Daron Acemoğlu is Institute Professor at the Massachusetts Institute of Technology, and Simon Johnson is the Ronald A Kurtz Professor of Entrepreneurship at MIT Sloan and a former IMF chief economist
Optimistic forecasts regarding the growth implications of AI abound. AI adoption could boost productivity growth by 1.5 percentage points per year over a 10-year period and raise global GDP by 7 percent ($7 trillion in additional output), according to Goldman Sachs. Industry insiders offer even more excited estimates, including a supposed 10 percent chance of an ‘explosive growth’ scenario, with global output rising more than 30 percent a year.
All this techno-optimism draws on the ‘productivity bandwagon’: a deep-rooted belief that technological change—including automation—drives higher productivity, which raises net wages and generates shared prosperity.
Such optimism is at odds with the historical record and seems particularly inappropriate for the current path of ‘just let AI happen’, which focuses primarily on automation (replacing people). We must recognize that there is no singular, inevitable path of development for new technology.

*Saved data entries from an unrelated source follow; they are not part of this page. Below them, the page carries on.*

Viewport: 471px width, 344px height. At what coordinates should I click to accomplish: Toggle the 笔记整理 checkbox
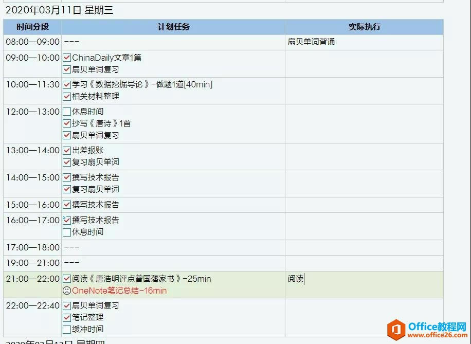click(x=66, y=317)
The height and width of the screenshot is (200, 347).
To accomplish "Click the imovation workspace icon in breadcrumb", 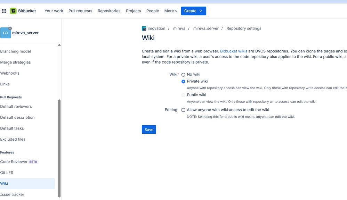I will pyautogui.click(x=144, y=28).
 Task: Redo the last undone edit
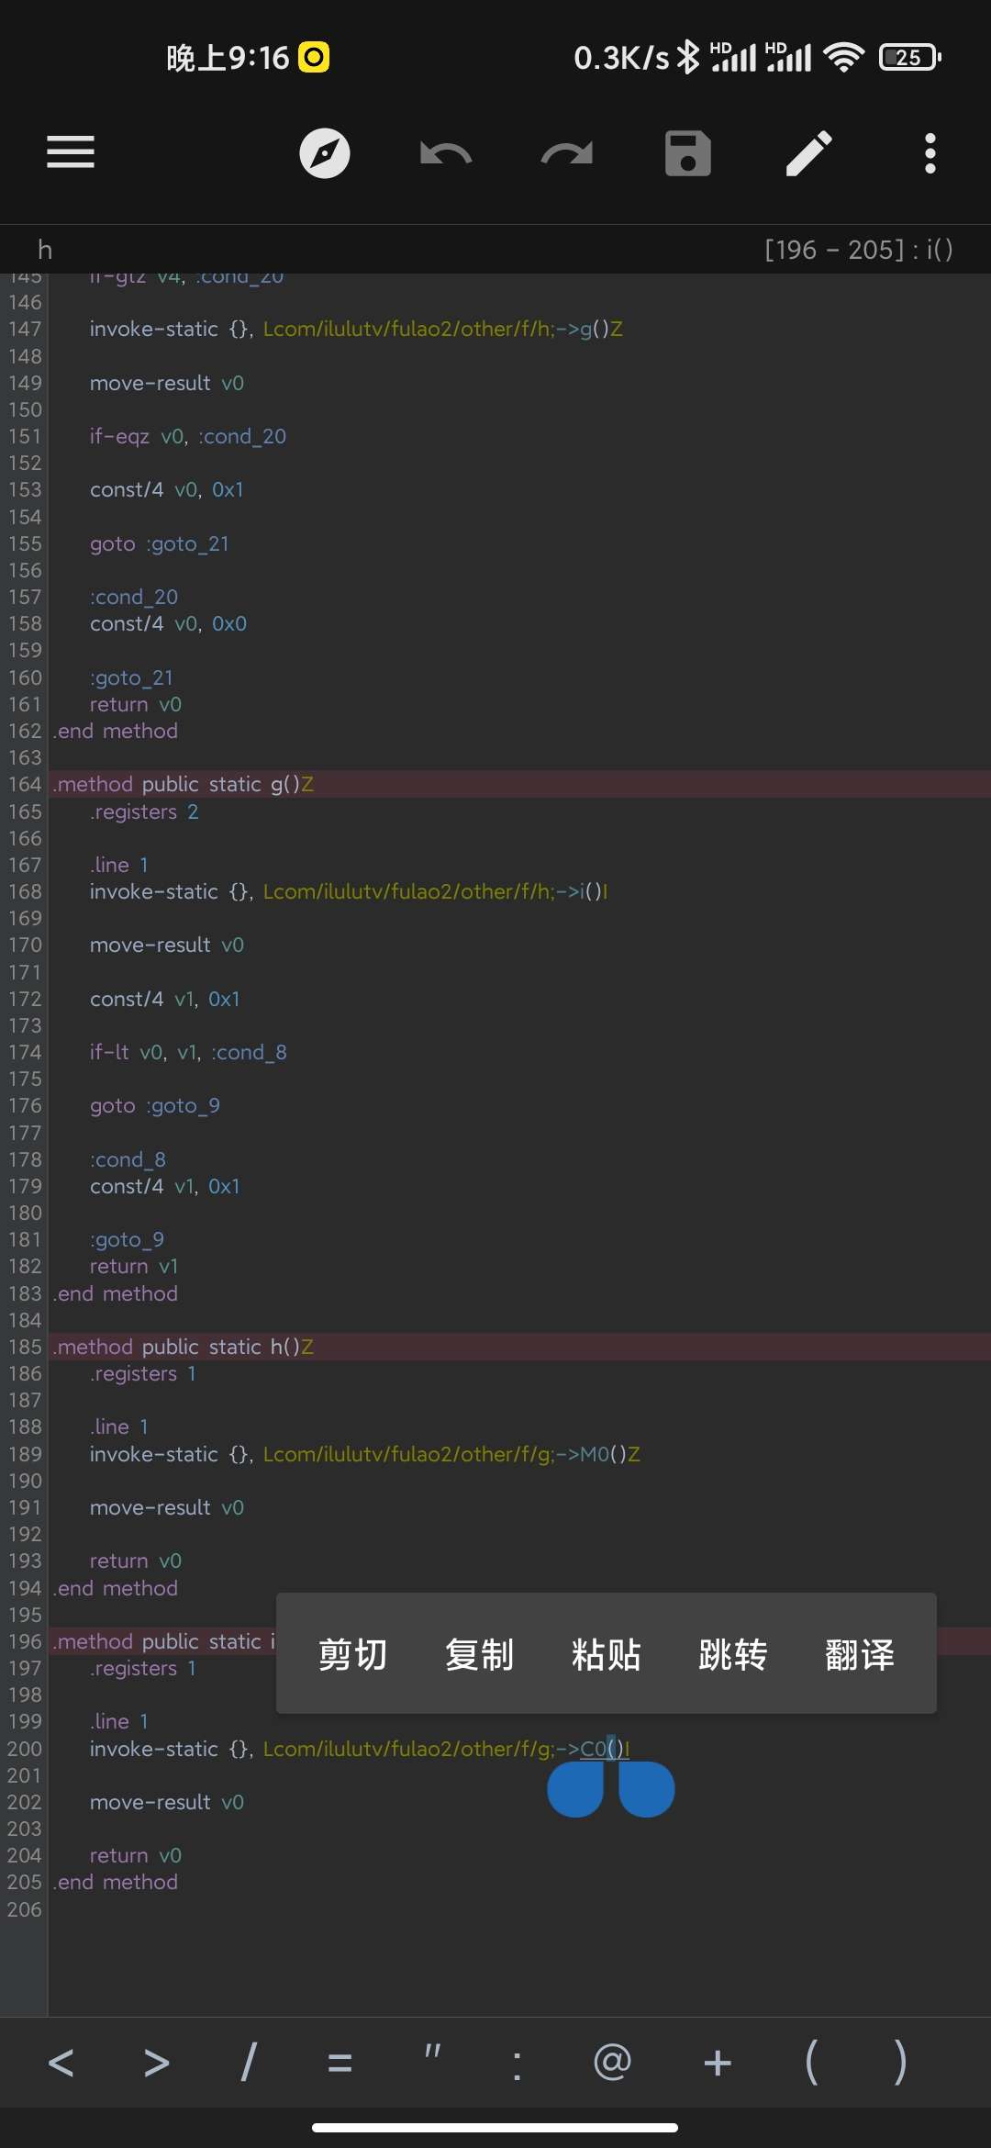(566, 153)
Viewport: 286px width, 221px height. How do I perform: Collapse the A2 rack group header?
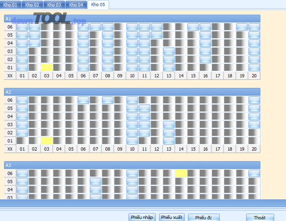(132, 92)

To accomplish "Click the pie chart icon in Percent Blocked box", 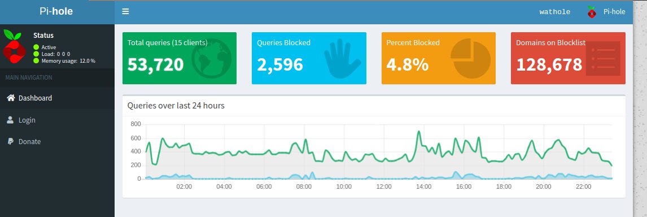I will (x=471, y=58).
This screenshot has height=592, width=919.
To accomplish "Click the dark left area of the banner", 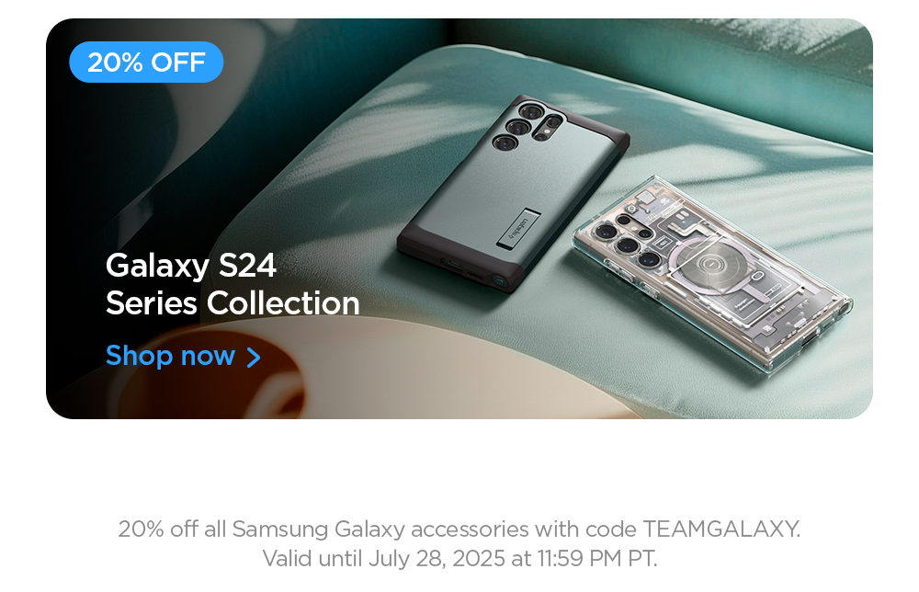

And, assuming that the goal is to sustainably improve economic outcomes for more people, what policies would put AI development on the right path, with greater focus on enhancing what all workers can do?
The machinery question
Contrary to popular belief, productivity growth need not translate into higher demand for workers. The standard definition of productivity is ‘average output per worker’—total output divided by total employment. The hope is that as output per worker grows, so will the willingness of businesses to hire people.
But employers are not motivated to increase hiring based on average output per worker. Rather, what matters to companies is marginal productivity—the additional contribution that one more worker brings by increasing production or by serving more customers.
The notion of marginal productivity is distinct from output or revenue per worker; output per worker may increase while marginal productivity remains constant or even declines.
Many new technologies, such as industrial robots, expand the set of tasks performed by machines and algorithms, displacing workers. Automation raises average productivity but does not increase, and in fact may reduce, worker marginal productivity. Over the past four decades, automation has raised productivity and multiplied corporate profits, but it has not led to shared prosperity in industrial countries.
Replacing workers with machines is not the only way to improve economic efficiency—and history has proved this, as we describe in our recent book, Power and Progress. Rather than automating work, some innovations boost how much individuals contribute to production.
For example, new software tools that aid car mechanics and enable greater precision can increase worker marginal productivity. This is completely different from installing industrial robots with the goal of replacing people.
New functions
The creation of new tasks is even more important for raising worker marginal productivity. When new machines open up new uses for human labour, this expands workers’ contributions to production and increases their marginal productivity.
There was plenty of automation in car manufacturing during the momentous industry reorganization led by Henry Ford starting in the 1910s. But mass-production methods and assembly lines simultaneously introduced a range of new design, technical, machine-operation, and clerical tasks, boosting the industry’s demand for workers.
New tasks have been vital in the growth of employment and wages over the past two centuries. And many of the fastest-expanding occupations in the past few decades—those of MRI radiologists, network engineers, computer-assisted machine operators, software programmers, IT security personnel, and data analysts—did not exist 80 years ago.
Even people in occupations that have been around longer, such as bank tellers, professors, and accountants, now work on many relatively new tasks using technology. In almost all these cases, new tasks were introduced because of technological advances and have been a major driver of employment growth.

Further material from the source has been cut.